Below are records; output all of them exactly.

___ GIVEN ENTRIES ___

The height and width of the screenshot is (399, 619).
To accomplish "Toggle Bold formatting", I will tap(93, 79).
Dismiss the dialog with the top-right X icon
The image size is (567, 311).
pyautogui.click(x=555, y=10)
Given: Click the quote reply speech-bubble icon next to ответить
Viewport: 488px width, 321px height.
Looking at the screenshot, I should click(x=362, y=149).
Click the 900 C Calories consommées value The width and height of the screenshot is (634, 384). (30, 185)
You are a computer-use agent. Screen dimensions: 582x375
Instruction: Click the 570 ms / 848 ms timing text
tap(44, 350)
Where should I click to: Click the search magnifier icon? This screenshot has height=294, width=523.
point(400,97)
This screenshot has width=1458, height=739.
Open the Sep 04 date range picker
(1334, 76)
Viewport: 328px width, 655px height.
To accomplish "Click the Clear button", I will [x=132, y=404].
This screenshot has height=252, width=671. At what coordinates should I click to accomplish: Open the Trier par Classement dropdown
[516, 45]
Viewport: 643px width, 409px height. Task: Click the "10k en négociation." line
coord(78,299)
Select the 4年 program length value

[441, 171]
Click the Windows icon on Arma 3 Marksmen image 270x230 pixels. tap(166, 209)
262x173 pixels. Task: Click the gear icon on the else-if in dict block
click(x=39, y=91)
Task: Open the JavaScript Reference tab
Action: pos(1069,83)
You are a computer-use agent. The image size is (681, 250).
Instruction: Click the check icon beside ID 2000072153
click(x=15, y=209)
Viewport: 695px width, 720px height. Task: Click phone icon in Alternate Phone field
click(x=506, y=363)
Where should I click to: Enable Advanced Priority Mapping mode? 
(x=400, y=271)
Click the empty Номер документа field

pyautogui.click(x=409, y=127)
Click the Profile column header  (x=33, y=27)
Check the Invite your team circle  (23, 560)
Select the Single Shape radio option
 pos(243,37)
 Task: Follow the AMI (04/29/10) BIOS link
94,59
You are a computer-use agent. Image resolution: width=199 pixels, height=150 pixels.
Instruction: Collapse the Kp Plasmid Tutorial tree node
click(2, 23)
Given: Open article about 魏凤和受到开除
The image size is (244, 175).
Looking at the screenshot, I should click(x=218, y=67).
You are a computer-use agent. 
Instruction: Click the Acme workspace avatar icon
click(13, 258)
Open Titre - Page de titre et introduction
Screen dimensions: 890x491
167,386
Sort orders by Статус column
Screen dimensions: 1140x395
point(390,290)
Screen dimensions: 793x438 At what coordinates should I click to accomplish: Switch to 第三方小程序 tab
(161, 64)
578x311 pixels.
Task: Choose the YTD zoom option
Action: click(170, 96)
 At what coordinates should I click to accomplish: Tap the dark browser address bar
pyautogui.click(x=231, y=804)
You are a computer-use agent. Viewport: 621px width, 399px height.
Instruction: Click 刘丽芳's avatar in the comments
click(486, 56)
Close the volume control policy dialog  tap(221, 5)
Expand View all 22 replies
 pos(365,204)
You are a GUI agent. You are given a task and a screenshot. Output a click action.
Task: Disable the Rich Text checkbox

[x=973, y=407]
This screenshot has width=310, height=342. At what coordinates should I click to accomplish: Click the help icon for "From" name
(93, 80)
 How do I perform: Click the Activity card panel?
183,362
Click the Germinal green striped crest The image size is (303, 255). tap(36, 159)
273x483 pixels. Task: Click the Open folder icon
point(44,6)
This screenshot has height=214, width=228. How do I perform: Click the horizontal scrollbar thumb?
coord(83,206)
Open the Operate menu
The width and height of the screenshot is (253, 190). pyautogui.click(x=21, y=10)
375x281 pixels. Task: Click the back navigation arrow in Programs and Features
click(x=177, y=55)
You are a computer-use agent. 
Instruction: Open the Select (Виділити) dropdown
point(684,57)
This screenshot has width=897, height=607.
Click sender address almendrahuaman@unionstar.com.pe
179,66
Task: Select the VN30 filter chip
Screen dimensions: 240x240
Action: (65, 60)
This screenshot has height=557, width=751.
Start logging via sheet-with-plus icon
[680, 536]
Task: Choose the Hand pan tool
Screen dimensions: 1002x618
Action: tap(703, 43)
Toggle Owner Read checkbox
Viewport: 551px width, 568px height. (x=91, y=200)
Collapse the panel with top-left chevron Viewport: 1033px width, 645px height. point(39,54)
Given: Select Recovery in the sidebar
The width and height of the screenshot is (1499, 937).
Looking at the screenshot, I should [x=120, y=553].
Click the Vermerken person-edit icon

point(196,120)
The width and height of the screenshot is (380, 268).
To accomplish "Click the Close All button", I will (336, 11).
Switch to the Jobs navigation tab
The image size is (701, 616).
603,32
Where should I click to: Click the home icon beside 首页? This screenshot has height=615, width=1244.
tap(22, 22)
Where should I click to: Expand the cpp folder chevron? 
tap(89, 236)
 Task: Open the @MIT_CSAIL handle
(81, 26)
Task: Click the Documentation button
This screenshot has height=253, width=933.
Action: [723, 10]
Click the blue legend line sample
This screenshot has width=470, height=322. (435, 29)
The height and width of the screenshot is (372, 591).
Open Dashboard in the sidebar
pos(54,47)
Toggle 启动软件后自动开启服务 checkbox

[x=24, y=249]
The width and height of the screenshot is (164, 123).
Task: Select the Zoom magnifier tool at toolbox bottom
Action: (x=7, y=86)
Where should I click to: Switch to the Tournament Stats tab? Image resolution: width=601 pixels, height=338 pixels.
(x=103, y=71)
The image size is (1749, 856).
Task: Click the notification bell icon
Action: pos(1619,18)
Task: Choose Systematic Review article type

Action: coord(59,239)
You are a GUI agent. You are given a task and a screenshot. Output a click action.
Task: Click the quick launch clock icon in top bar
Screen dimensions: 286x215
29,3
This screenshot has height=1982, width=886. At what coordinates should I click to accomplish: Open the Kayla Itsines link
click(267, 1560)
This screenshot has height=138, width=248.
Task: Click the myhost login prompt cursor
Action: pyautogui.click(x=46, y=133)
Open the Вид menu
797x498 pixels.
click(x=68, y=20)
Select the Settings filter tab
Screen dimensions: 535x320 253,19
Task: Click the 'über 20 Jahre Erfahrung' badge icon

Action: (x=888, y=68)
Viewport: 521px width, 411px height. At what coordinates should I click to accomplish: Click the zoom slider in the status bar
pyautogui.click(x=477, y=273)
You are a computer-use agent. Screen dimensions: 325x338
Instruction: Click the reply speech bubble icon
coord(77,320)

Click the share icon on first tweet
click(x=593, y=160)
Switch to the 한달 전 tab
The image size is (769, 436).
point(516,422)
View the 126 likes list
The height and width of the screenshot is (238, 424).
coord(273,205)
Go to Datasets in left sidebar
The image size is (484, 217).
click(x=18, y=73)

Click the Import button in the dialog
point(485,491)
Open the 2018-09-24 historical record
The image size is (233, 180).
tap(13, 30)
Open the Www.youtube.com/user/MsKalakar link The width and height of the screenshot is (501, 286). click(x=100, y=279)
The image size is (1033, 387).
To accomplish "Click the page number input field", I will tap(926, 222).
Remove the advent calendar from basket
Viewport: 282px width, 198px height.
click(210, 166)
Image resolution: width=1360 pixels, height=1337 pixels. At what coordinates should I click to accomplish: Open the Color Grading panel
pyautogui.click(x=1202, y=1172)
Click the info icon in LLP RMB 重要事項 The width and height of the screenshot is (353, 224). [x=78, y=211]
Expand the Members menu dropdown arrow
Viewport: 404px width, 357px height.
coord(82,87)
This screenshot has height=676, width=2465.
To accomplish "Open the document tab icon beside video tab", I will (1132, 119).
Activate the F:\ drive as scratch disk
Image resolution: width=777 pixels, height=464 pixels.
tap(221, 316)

___

* ANSWER TO THIS PROBLEM:
The height and width of the screenshot is (399, 619).
To accomplish "Toggle Bold formatting", I will tap(93, 79).
Dismiss the dialog with the top-right X icon
The image size is (567, 311).
pyautogui.click(x=555, y=10)
Given: Click the quote reply speech-bubble icon next to ответить
Viewport: 488px width, 321px height.
Looking at the screenshot, I should click(x=362, y=149).
Click the 900 C Calories consommées value The width and height of the screenshot is (634, 384). (30, 185)
You are a computer-use agent. Screen dimensions: 582x375
Instruction: Click the 570 ms / 848 ms timing text
tap(44, 350)
Where should I click to: Click the search magnifier icon? This screenshot has height=294, width=523.
point(400,97)
This screenshot has width=1458, height=739.
Open the Sep 04 date range picker
(1334, 76)
Viewport: 328px width, 655px height.
To accomplish "Click the Clear button", I will [x=132, y=404].
This screenshot has height=252, width=671. At what coordinates should I click to accomplish: Open the Trier par Classement dropdown
[516, 45]
Viewport: 643px width, 409px height. Task: Click the "10k en négociation." line
coord(78,299)
Select the 4年 program length value

[441, 171]
Click the Windows icon on Arma 3 Marksmen image 270x230 pixels. tap(166, 209)
262x173 pixels. Task: Click the gear icon on the else-if in dict block
click(x=39, y=91)
Task: Open the JavaScript Reference tab
Action: pos(1069,83)
You are a computer-use agent. The image size is (681, 250).
Instruction: Click the check icon beside ID 2000072153
click(x=15, y=209)
Viewport: 695px width, 720px height. Task: Click phone icon in Alternate Phone field
click(x=506, y=363)
Where should I click to: Enable Advanced Priority Mapping mode? 
(x=400, y=271)
Click the empty Номер документа field

pyautogui.click(x=409, y=127)
Click the Profile column header  (x=33, y=27)
Check the Invite your team circle  (23, 560)
Select the Single Shape radio option
 pos(243,37)
 Task: Follow the AMI (04/29/10) BIOS link
94,59
You are a computer-use agent. Image resolution: width=199 pixels, height=150 pixels.
Instruction: Collapse the Kp Plasmid Tutorial tree node
click(2, 23)
Given: Open article about 魏凤和受到开除
The image size is (244, 175).
Looking at the screenshot, I should click(x=218, y=67).
You are a computer-use agent. 
Instruction: Click the Acme workspace avatar icon
click(13, 258)
Open Titre - Page de titre et introduction
Screen dimensions: 890x491
167,386
Sort orders by Статус column
Screen dimensions: 1140x395
point(390,290)
Screen dimensions: 793x438 At what coordinates should I click to accomplish: Switch to 第三方小程序 tab
(161, 64)
578x311 pixels.
Task: Choose the YTD zoom option
Action: click(170, 96)
 At what coordinates should I click to accomplish: Tap the dark browser address bar
pyautogui.click(x=231, y=804)
You are a computer-use agent. Viewport: 621px width, 399px height.
Instruction: Click 刘丽芳's avatar in the comments
click(486, 56)
Close the volume control policy dialog  tap(221, 5)
Expand View all 22 replies
 pos(365,204)
You are a GUI agent. You are given a task and a screenshot. Output a click action.
Task: Disable the Rich Text checkbox

[x=973, y=407]
This screenshot has width=310, height=342. At what coordinates should I click to accomplish: Click the help icon for "From" name
(93, 80)
 How do I perform: Click the Activity card panel?
183,362
Click the Germinal green striped crest The image size is (303, 255). tap(36, 159)
273x483 pixels. Task: Click the Open folder icon
point(44,6)
This screenshot has height=214, width=228. How do I perform: Click the horizontal scrollbar thumb?
coord(83,206)
Open the Operate menu
The width and height of the screenshot is (253, 190). pyautogui.click(x=21, y=10)
375x281 pixels. Task: Click the back navigation arrow in Programs and Features
click(x=177, y=55)
You are a computer-use agent. 
Instruction: Open the Select (Виділити) dropdown
point(684,57)
This screenshot has width=897, height=607.
Click sender address almendrahuaman@unionstar.com.pe
179,66
Task: Select the VN30 filter chip
Screen dimensions: 240x240
Action: (65, 60)
This screenshot has height=557, width=751.
Start logging via sheet-with-plus icon
[680, 536]
Task: Choose the Hand pan tool
Screen dimensions: 1002x618
Action: tap(703, 43)
Toggle Owner Read checkbox
Viewport: 551px width, 568px height. (x=91, y=200)
Collapse the panel with top-left chevron Viewport: 1033px width, 645px height. point(39,54)
Given: Select Recovery in the sidebar
The width and height of the screenshot is (1499, 937).
Looking at the screenshot, I should [x=120, y=553].
Click the Vermerken person-edit icon

point(196,120)
The width and height of the screenshot is (380, 268).
To accomplish "Click the Close All button", I will (336, 11).
Switch to the Jobs navigation tab
The image size is (701, 616).
603,32
Where should I click to: Click the home icon beside 首页? This screenshot has height=615, width=1244.
tap(22, 22)
Where should I click to: Expand the cpp folder chevron? 
tap(89, 236)
 Task: Open the @MIT_CSAIL handle
(81, 26)
Task: Click the Documentation button
This screenshot has height=253, width=933.
Action: [723, 10]
Click the blue legend line sample
This screenshot has width=470, height=322. (435, 29)
The height and width of the screenshot is (372, 591).
Open Dashboard in the sidebar
pos(54,47)
Toggle 启动软件后自动开启服务 checkbox

[x=24, y=249]
The width and height of the screenshot is (164, 123).
Task: Select the Zoom magnifier tool at toolbox bottom
Action: (x=7, y=86)
Where should I click to: Switch to the Tournament Stats tab? Image resolution: width=601 pixels, height=338 pixels.
(x=103, y=71)
The image size is (1749, 856).
Task: Click the notification bell icon
Action: pos(1619,18)
Task: Choose Systematic Review article type

Action: coord(59,239)
You are a GUI agent. You are given a task and a screenshot. Output a click action.
Task: Click the quick launch clock icon in top bar
Screen dimensions: 286x215
29,3
This screenshot has height=1982, width=886. At what coordinates should I click to accomplish: Open the Kayla Itsines link
click(267, 1560)
This screenshot has height=138, width=248.
Task: Click the myhost login prompt cursor
Action: pyautogui.click(x=46, y=133)
Open the Вид menu
797x498 pixels.
click(x=68, y=20)
Select the Settings filter tab
Screen dimensions: 535x320 253,19
Task: Click the 'über 20 Jahre Erfahrung' badge icon

Action: (x=888, y=68)
Viewport: 521px width, 411px height. At what coordinates should I click to accomplish: Click the zoom slider in the status bar
pyautogui.click(x=477, y=273)
You are a computer-use agent. Screen dimensions: 325x338
Instruction: Click the reply speech bubble icon
coord(77,320)

Click the share icon on first tweet
click(x=593, y=160)
Switch to the 한달 전 tab
The image size is (769, 436).
point(516,422)
View the 126 likes list
The height and width of the screenshot is (238, 424).
coord(273,205)
Go to Datasets in left sidebar
The image size is (484, 217).
click(x=18, y=73)

Click the Import button in the dialog
point(485,491)
Open the 2018-09-24 historical record
The image size is (233, 180).
tap(13, 30)
Open the Www.youtube.com/user/MsKalakar link The width and height of the screenshot is (501, 286). click(x=100, y=279)
The image size is (1033, 387).
To accomplish "Click the page number input field", I will tap(926, 222).
Remove the advent calendar from basket
Viewport: 282px width, 198px height.
click(210, 166)
Image resolution: width=1360 pixels, height=1337 pixels. At what coordinates should I click to accomplish: Open the Color Grading panel
pyautogui.click(x=1202, y=1172)
Click the info icon in LLP RMB 重要事項 The width and height of the screenshot is (353, 224). [x=78, y=211]
Expand the Members menu dropdown arrow
Viewport: 404px width, 357px height.
coord(82,87)
This screenshot has height=676, width=2465.
To accomplish "Open the document tab icon beside video tab", I will (1132, 119).
Activate the F:\ drive as scratch disk
Image resolution: width=777 pixels, height=464 pixels.
tap(221, 316)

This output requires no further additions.